• **Yapılacak iş**: Veride "hexagon containing 2025" ifadesini içeren satırdan "pyautogui.click(x=591, y=115)" ifadesini içeren satıra kadar (bu satır da dahil) olan satırları, istek metinleriyle birlikte yeniden yaz ve yalnızca bu satırları ver. Yanıtlardaki tıklama koordinatlarını 1,65 ile çarparak ölçekle ve tam sayıya yuvarla; buçuklar yukarı yuvarlanır.

• **Bir koleksiyondan alınmış veri**:
++++++++

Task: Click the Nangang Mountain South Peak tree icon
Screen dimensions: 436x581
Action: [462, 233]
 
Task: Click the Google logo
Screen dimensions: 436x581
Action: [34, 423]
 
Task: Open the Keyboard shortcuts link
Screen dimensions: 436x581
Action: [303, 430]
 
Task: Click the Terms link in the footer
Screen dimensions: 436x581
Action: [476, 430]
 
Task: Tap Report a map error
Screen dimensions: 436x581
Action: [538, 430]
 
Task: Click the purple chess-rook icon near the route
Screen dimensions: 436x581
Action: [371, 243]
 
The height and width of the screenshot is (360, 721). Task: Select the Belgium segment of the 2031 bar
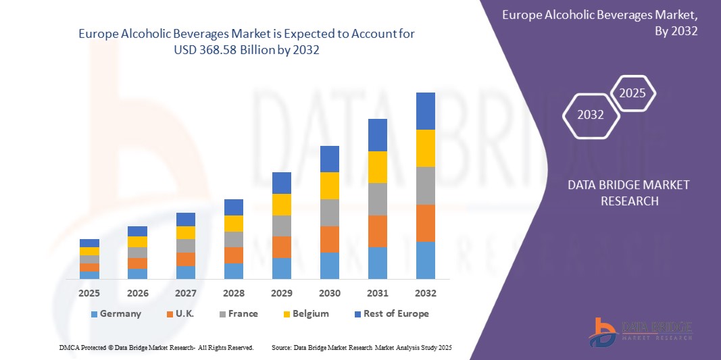pyautogui.click(x=378, y=167)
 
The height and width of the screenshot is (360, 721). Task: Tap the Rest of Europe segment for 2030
pyautogui.click(x=329, y=159)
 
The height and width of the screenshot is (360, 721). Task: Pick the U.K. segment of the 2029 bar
pyautogui.click(x=281, y=247)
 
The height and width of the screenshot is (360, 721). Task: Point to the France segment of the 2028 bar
pyautogui.click(x=233, y=239)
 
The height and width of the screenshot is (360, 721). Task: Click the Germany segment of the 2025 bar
pyautogui.click(x=89, y=275)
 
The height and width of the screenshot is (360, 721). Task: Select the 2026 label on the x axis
pyautogui.click(x=137, y=293)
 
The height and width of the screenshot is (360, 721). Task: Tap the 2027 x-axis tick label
pyautogui.click(x=185, y=293)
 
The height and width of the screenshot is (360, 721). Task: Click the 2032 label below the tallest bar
pyautogui.click(x=426, y=293)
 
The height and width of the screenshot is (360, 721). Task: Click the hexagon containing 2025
pyautogui.click(x=632, y=93)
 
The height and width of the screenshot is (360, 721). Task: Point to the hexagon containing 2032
pyautogui.click(x=591, y=115)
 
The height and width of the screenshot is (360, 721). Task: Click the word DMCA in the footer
pyautogui.click(x=69, y=347)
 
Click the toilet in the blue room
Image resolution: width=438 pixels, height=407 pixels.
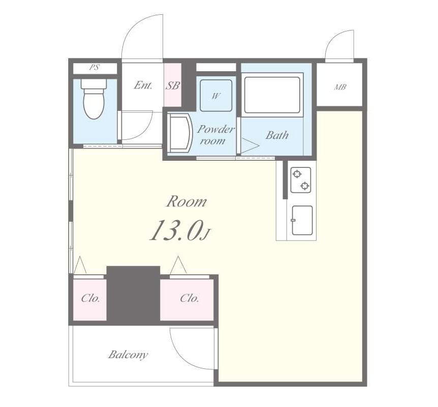(94, 99)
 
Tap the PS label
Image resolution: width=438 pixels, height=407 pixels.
(95, 68)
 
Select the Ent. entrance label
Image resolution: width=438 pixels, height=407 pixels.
(143, 85)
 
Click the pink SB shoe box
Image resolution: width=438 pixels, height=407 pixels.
(173, 85)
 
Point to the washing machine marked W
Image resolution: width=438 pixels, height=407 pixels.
(216, 96)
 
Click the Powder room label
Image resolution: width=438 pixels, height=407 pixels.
(215, 135)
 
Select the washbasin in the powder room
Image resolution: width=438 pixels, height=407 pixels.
(179, 133)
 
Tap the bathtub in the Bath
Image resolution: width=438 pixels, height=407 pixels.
(272, 95)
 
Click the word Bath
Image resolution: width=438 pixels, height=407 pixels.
(277, 135)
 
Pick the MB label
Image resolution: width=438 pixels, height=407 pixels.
(340, 88)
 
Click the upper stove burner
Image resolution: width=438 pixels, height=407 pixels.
(297, 175)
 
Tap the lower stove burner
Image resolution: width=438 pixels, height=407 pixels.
(305, 186)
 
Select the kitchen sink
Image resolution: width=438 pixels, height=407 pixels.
(302, 220)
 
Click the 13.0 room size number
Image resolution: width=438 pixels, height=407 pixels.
(175, 230)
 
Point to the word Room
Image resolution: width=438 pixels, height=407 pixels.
(186, 201)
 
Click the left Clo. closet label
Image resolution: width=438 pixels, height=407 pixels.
(90, 298)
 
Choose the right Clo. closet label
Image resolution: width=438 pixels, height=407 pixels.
(190, 298)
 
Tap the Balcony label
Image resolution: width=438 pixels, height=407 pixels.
(128, 355)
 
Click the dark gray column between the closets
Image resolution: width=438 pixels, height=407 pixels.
(133, 295)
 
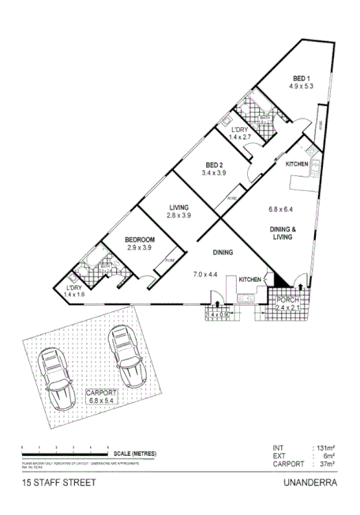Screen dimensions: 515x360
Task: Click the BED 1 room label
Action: [301, 77]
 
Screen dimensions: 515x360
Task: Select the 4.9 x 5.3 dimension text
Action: [301, 86]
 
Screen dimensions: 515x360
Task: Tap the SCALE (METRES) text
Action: [136, 453]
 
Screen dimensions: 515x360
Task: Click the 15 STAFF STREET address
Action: [59, 482]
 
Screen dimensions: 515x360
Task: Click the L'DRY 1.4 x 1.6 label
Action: [73, 291]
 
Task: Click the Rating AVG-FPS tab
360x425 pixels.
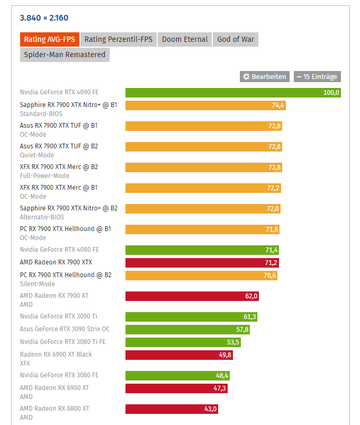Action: pos(49,40)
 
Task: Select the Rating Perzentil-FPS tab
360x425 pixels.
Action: pos(118,40)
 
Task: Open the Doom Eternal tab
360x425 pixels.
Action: pos(184,40)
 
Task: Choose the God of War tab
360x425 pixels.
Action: pos(236,40)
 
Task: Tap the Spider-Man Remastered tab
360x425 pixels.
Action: pos(65,55)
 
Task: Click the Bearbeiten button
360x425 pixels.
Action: pos(264,77)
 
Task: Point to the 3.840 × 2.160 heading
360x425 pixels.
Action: pos(44,18)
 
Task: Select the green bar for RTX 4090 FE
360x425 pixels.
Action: pos(233,93)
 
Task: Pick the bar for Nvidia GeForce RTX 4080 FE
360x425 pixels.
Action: pos(201,250)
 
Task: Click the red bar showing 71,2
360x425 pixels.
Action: pos(201,263)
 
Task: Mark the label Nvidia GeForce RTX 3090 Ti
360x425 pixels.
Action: pos(58,316)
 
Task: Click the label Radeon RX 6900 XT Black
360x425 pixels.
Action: pos(56,355)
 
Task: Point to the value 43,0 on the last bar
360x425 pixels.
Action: pos(210,409)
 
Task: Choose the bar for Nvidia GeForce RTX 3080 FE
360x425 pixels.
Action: pos(177,376)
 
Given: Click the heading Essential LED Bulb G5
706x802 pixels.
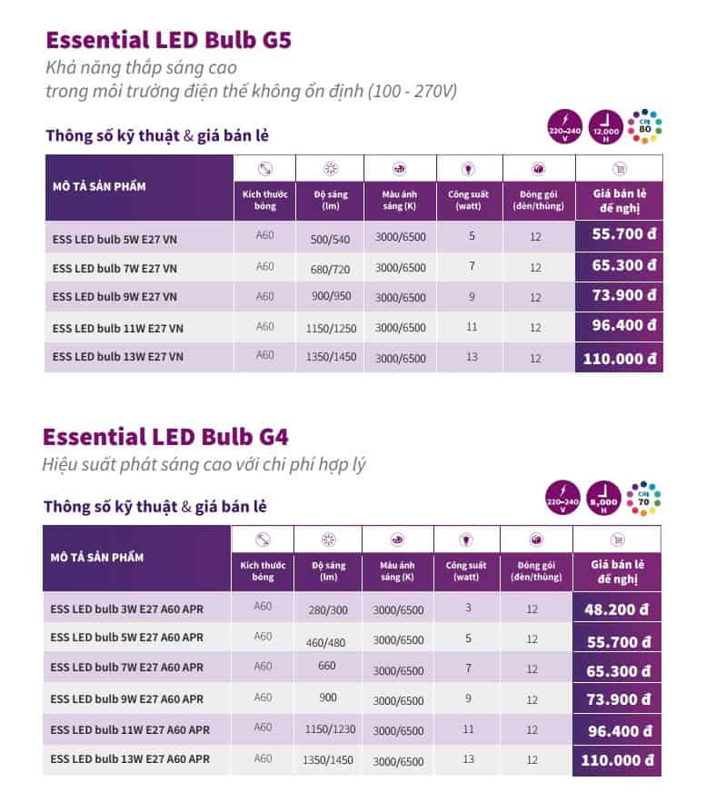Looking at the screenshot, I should (168, 41).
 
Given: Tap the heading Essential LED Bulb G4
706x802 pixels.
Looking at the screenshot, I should (166, 436).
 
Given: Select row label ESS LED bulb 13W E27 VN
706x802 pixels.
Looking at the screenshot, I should (118, 357).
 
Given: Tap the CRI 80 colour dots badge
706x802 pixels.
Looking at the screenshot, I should (644, 128).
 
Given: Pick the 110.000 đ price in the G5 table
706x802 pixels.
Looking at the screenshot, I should (620, 358).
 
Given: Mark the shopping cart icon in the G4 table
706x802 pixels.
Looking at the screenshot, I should (619, 539).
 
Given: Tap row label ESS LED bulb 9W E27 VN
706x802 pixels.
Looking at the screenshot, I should (114, 297).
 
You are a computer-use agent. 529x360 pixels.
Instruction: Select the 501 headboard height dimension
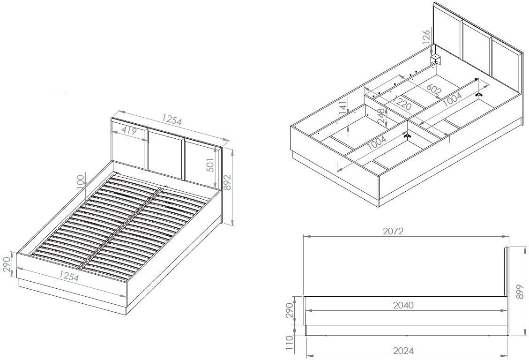pyautogui.click(x=210, y=165)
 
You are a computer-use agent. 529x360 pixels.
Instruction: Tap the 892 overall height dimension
pyautogui.click(x=228, y=182)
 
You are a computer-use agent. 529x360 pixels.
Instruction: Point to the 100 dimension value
pyautogui.click(x=80, y=183)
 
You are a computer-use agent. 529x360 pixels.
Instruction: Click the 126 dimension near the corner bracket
pyautogui.click(x=426, y=37)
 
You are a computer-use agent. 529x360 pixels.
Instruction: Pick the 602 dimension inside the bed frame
pyautogui.click(x=434, y=89)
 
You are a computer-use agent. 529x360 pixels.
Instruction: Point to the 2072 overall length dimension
pyautogui.click(x=393, y=231)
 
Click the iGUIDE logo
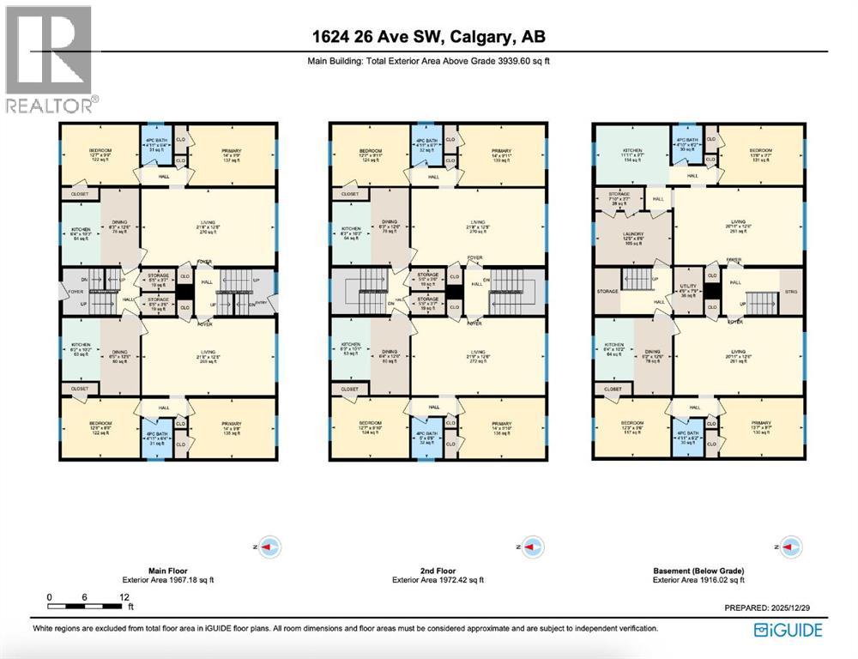pyautogui.click(x=788, y=631)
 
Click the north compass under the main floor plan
pyautogui.click(x=268, y=546)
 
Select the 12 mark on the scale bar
pyautogui.click(x=124, y=596)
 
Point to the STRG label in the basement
pyautogui.click(x=789, y=292)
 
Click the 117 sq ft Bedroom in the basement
pyautogui.click(x=632, y=426)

++++++++

• **Yazılı yanıt**:
The height and width of the screenshot is (360, 721). Task: Click the hexagon containing 2025
pyautogui.click(x=1043, y=153)
 
The height and width of the screenshot is (360, 721). Task: Point to the hexagon containing 2032
pyautogui.click(x=975, y=190)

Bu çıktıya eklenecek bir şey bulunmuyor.